## WORK INSTRUCTIONS
The required output is every entry, printed exactly as written.

PROVIDED ENTRIES START

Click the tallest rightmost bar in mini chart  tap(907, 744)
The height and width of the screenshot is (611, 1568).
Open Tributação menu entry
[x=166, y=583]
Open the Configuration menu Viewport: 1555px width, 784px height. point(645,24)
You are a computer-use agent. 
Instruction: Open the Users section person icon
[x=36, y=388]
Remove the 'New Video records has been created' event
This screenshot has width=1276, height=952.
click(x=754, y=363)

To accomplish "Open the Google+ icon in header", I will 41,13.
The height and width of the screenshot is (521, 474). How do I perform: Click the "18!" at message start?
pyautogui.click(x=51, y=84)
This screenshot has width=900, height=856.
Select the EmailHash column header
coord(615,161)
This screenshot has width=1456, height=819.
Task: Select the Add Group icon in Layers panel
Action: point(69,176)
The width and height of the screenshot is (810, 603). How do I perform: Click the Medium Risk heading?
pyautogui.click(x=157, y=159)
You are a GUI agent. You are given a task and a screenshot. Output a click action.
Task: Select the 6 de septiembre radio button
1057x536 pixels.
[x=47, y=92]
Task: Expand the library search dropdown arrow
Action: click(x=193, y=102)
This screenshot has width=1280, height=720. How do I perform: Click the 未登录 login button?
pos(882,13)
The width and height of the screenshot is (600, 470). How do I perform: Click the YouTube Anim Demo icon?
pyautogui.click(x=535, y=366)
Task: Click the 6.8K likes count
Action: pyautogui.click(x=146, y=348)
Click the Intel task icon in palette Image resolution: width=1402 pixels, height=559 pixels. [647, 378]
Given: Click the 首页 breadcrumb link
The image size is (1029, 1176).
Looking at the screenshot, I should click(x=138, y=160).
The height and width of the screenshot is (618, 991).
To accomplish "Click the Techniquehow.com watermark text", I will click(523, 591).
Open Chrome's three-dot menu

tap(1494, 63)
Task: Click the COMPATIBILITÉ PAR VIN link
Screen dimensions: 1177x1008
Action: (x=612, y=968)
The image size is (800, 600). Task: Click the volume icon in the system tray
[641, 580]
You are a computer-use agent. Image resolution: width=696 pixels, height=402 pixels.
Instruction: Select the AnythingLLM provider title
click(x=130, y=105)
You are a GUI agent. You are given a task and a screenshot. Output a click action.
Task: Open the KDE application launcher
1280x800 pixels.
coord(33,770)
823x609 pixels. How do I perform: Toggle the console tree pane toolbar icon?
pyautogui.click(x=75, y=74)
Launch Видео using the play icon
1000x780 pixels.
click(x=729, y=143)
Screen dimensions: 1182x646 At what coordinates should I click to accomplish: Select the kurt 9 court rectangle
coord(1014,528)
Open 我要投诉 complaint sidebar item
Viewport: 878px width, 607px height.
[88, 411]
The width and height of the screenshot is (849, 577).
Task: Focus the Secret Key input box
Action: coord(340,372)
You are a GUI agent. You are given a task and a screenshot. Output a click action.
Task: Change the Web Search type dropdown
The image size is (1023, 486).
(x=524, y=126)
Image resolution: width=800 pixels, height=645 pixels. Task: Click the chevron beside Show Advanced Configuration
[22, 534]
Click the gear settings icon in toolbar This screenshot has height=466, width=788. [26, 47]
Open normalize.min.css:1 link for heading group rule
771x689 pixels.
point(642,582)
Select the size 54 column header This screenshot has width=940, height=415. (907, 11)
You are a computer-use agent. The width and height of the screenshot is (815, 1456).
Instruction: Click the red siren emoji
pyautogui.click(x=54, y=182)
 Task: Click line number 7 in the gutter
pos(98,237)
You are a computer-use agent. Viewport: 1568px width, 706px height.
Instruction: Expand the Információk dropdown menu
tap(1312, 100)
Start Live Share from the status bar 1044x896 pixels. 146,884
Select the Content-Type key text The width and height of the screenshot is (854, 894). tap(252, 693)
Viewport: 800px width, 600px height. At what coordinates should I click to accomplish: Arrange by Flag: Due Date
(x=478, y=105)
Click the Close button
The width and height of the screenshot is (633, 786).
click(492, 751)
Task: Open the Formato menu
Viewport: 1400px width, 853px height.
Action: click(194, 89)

PROVIDED ENTRIES END

## SOLVED EXERCISE
Click the tallest rightmost bar in mini chart  tap(907, 744)
The height and width of the screenshot is (611, 1568).
Open Tributação menu entry
[x=166, y=583]
Open the Configuration menu Viewport: 1555px width, 784px height. point(645,24)
You are a computer-use agent. 
Instruction: Open the Users section person icon
[x=36, y=388]
Remove the 'New Video records has been created' event
This screenshot has width=1276, height=952.
click(x=754, y=363)

To accomplish "Open the Google+ icon in header", I will 41,13.
The height and width of the screenshot is (521, 474). How do I perform: Click the "18!" at message start?
pyautogui.click(x=51, y=84)
This screenshot has width=900, height=856.
Select the EmailHash column header
coord(615,161)
This screenshot has width=1456, height=819.
Task: Select the Add Group icon in Layers panel
Action: point(69,176)
The width and height of the screenshot is (810, 603). How do I perform: Click the Medium Risk heading?
pyautogui.click(x=157, y=159)
You are a GUI agent. You are given a task and a screenshot. Output a click action.
Task: Select the 6 de septiembre radio button
1057x536 pixels.
[x=47, y=92]
Task: Expand the library search dropdown arrow
Action: click(x=193, y=102)
This screenshot has width=1280, height=720. How do I perform: Click the 未登录 login button?
pos(882,13)
The width and height of the screenshot is (600, 470). How do I perform: Click the YouTube Anim Demo icon?
pyautogui.click(x=535, y=366)
Task: Click the 6.8K likes count
Action: pyautogui.click(x=146, y=348)
Click the Intel task icon in palette Image resolution: width=1402 pixels, height=559 pixels. [647, 378]
Given: Click the 首页 breadcrumb link
The image size is (1029, 1176).
Looking at the screenshot, I should click(x=138, y=160).
The height and width of the screenshot is (618, 991).
To accomplish "Click the Techniquehow.com watermark text", I will click(523, 591).
Open Chrome's three-dot menu

tap(1494, 63)
Task: Click the COMPATIBILITÉ PAR VIN link
Screen dimensions: 1177x1008
Action: (x=612, y=968)
The image size is (800, 600). Task: Click the volume icon in the system tray
[641, 580]
You are a computer-use agent. Image resolution: width=696 pixels, height=402 pixels.
Instruction: Select the AnythingLLM provider title
click(x=130, y=105)
You are a GUI agent. You are given a task and a screenshot. Output a click action.
Task: Open the KDE application launcher
1280x800 pixels.
coord(33,770)
823x609 pixels. How do I perform: Toggle the console tree pane toolbar icon?
pyautogui.click(x=75, y=74)
Launch Видео using the play icon
1000x780 pixels.
click(x=729, y=143)
Screen dimensions: 1182x646 At what coordinates should I click to accomplish: Select the kurt 9 court rectangle
coord(1014,528)
Open 我要投诉 complaint sidebar item
Viewport: 878px width, 607px height.
[88, 411]
The width and height of the screenshot is (849, 577).
Task: Focus the Secret Key input box
Action: coord(340,372)
You are a GUI agent. You are given a task and a screenshot. Output a click action.
Task: Change the Web Search type dropdown
The image size is (1023, 486).
(x=524, y=126)
Image resolution: width=800 pixels, height=645 pixels. Task: Click the chevron beside Show Advanced Configuration
[22, 534]
Click the gear settings icon in toolbar This screenshot has height=466, width=788. [26, 47]
Open normalize.min.css:1 link for heading group rule
771x689 pixels.
point(642,582)
Select the size 54 column header This screenshot has width=940, height=415. (907, 11)
You are a computer-use agent. The width and height of the screenshot is (815, 1456).
Instruction: Click the red siren emoji
pyautogui.click(x=54, y=182)
 Task: Click line number 7 in the gutter
pos(98,237)
You are a computer-use agent. Viewport: 1568px width, 706px height.
Instruction: Expand the Információk dropdown menu
tap(1312, 100)
Start Live Share from the status bar 1044x896 pixels. 146,884
Select the Content-Type key text The width and height of the screenshot is (854, 894). tap(252, 693)
Viewport: 800px width, 600px height. At what coordinates should I click to accomplish: Arrange by Flag: Due Date
(x=478, y=105)
Click the Close button
The width and height of the screenshot is (633, 786).
click(492, 751)
Task: Open the Formato menu
Viewport: 1400px width, 853px height.
Action: click(194, 89)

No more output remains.